IBM has announced that its SysFlow monitoring platform is now available as an open source project.
Fred Araujo, a research scientist in the Cognitive Cybersecurity Intelligence Group at IBM Research, said IBM developed lightweight SysFlow agent software and monitoring tools as a way to provide more context around the telemetry data being collected while simultaneously reducing the amount of data that needs to be stored.
SysFlow encodes a representation of system activities into a compact format that records how applications interact with their environment, Araujo said, noting that level of context provides deeper visibility in everything from container workloads to cybersecurity forensics. However, unlike existing monitoring platforms, SysFlow doesn’t require IT organizations to collect a massive amount of data to achieve that goal—it is intended to provide for a superset of the NetFlow framework used to analyze network traffic patterns to capture system events, he said.
Araujo noted IBM doesn’t envision SysFlow eliminating the need for legacy log analytics platforms, as they provide a way to analyze log data. However, SysFlow does enable IT organizations to apply analytics via a graph-like visualization to surface patterns that goes beyond a comparative simple rules-based approach, said Araujo. For example, SysFlow’s approach will make it easier to uncover the relationship between various events that make up a cybersecurity attack and subsequently to identify what countermeasures to employ to create the appropriate kill chain response. It also should substantially reduce the amount of fatigue cybersecurity teams experience from chasing down false-positive alerts, he said.
SysFlow is designed from the ground up to integrate with both open source frameworks such as Apache Spark and commercial analytics platforms via an open serialization format and associated libraries.

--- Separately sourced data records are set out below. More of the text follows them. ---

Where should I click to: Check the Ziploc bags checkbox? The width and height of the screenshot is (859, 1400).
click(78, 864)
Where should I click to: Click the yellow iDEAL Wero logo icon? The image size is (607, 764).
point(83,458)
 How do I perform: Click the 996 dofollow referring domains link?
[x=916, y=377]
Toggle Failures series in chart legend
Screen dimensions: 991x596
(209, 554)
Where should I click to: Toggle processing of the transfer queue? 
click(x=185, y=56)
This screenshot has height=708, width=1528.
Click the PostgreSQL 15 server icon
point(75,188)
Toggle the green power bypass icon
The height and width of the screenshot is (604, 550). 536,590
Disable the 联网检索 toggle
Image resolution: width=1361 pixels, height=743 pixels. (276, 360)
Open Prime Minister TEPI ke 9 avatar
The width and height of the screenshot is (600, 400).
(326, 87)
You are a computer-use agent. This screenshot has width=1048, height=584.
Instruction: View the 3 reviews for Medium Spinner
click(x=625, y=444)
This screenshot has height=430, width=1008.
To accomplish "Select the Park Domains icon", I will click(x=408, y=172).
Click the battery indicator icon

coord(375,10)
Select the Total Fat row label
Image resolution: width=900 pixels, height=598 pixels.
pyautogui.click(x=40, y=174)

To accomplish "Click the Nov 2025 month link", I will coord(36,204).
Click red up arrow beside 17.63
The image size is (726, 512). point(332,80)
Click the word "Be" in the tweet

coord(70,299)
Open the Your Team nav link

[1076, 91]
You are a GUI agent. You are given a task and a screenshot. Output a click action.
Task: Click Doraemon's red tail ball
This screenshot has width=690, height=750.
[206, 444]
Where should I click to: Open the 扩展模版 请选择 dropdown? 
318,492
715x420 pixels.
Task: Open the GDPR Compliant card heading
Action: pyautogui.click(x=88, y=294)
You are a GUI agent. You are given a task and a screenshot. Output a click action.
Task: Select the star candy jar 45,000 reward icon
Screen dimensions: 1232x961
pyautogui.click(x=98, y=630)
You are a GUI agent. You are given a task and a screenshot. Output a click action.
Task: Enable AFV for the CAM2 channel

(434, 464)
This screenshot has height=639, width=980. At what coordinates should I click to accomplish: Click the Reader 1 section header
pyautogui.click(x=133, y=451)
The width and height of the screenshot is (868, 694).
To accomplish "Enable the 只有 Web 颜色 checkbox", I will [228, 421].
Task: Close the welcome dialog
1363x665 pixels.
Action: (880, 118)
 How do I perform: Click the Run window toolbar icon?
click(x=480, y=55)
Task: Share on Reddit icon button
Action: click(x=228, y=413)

IT organizations also can leverage a set of reusable components and APIs to make it easier to deploy telemetry probes. IT organizations also can take advantage of an extensible policy engine that can ingest customizable security policies described in a declarative input language, which then can be checked against records captured by SysFlow.
Araujo said IBM developed SysFlow to address the challenges associated with managing application workloads in public clouds, but the framework can be applied to any on-premises IT environment to create a single pane of glass through which multiple platforms can be monitored.
Regardless of the platform on which a workload is deployed, Araujo said as more responsibility for managing and securing applications shifts left toward developers in the age of DevOps, those teams need access to more sophisticated tools that are readily available and simple to deploy. There are several open source initiatives underway to provide that visibility, and one day many of them might coalesce into a single initiative.
In the meantime, as the dependencies between applications and IT infrastructure continue to increase, it’s clear IT monitoring as a core part of any set of best DevOps practices is now an absolute requirement to achieve and maintain observability.